* _WRITTEN TASK_:
Please reproduce all of the material below word for word, leaving out the pictures.

* _DATA PROVIDED_:
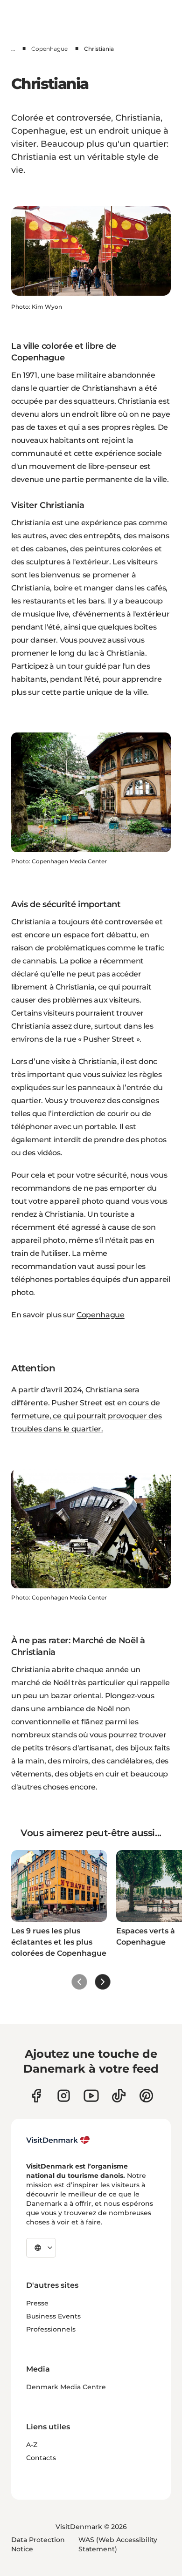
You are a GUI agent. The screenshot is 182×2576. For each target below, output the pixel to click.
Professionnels (51, 2329)
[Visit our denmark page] (36, 2096)
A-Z (31, 2444)
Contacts (41, 2458)
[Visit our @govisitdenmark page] (119, 2096)
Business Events (53, 2316)
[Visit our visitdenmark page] (91, 2096)
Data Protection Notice (38, 2544)
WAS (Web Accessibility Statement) (117, 2544)
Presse (37, 2303)
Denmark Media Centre (66, 2387)
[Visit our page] (64, 2096)
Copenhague (49, 48)
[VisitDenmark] (58, 2140)
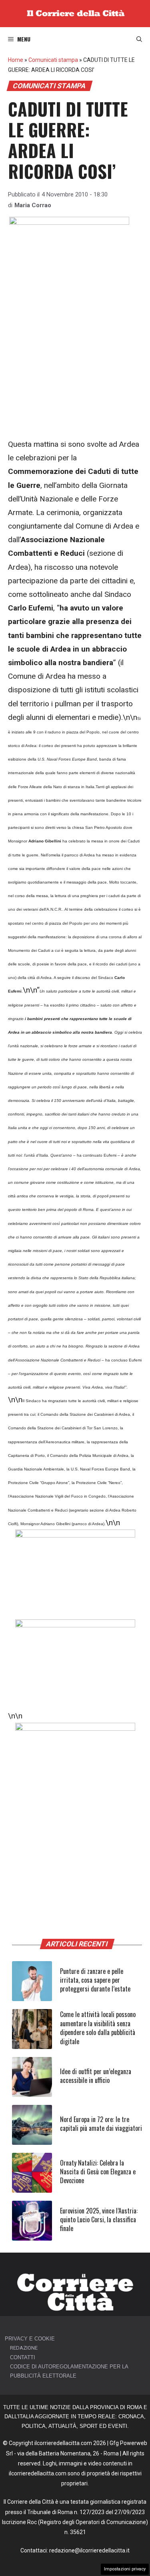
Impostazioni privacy (125, 2569)
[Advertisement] (75, 359)
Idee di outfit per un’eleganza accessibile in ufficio (95, 2076)
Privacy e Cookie (30, 2339)
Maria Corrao (32, 205)
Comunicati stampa (53, 60)
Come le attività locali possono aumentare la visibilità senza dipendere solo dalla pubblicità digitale (98, 2027)
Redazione (24, 2348)
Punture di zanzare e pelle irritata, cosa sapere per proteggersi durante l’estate (95, 1980)
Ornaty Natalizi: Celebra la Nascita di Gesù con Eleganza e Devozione (98, 2172)
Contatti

* _WRITTEN ANSWER_:
You are a GUI agent. The screenshot is 182×2576. For each target below, output the pixel to click.
Professionnels (51, 2329)
[Visit our denmark page] (36, 2096)
A-Z (31, 2444)
Contacts (41, 2458)
[Visit our @govisitdenmark page] (119, 2096)
Business Events (53, 2316)
[Visit our visitdenmark page] (91, 2096)
Data Protection Notice (38, 2544)
WAS (Web Accessibility Statement) (117, 2544)
Presse (37, 2303)
Denmark Media Centre (66, 2387)
[Visit our page] (64, 2096)
Copenhague (49, 48)
[VisitDenmark] (58, 2140)
Impostazioni privacy (125, 2569)
[Advertisement] (75, 359)
Idee di outfit per un’eleganza accessibile in ufficio (95, 2076)
Privacy e Cookie (30, 2339)
Maria Corrao (32, 205)
Comunicati stampa (53, 60)
Come le attività locali possono aumentare la visibilità senza dipendere solo dalla pubblicità digitale (98, 2027)
Redazione (24, 2348)
Punture di zanzare e pelle irritata, cosa sapere per proteggersi durante l’estate (95, 1980)
Ornaty Natalizi: Celebra la Nascita di Gesù con Eleganza e Devozione (98, 2172)
Contatti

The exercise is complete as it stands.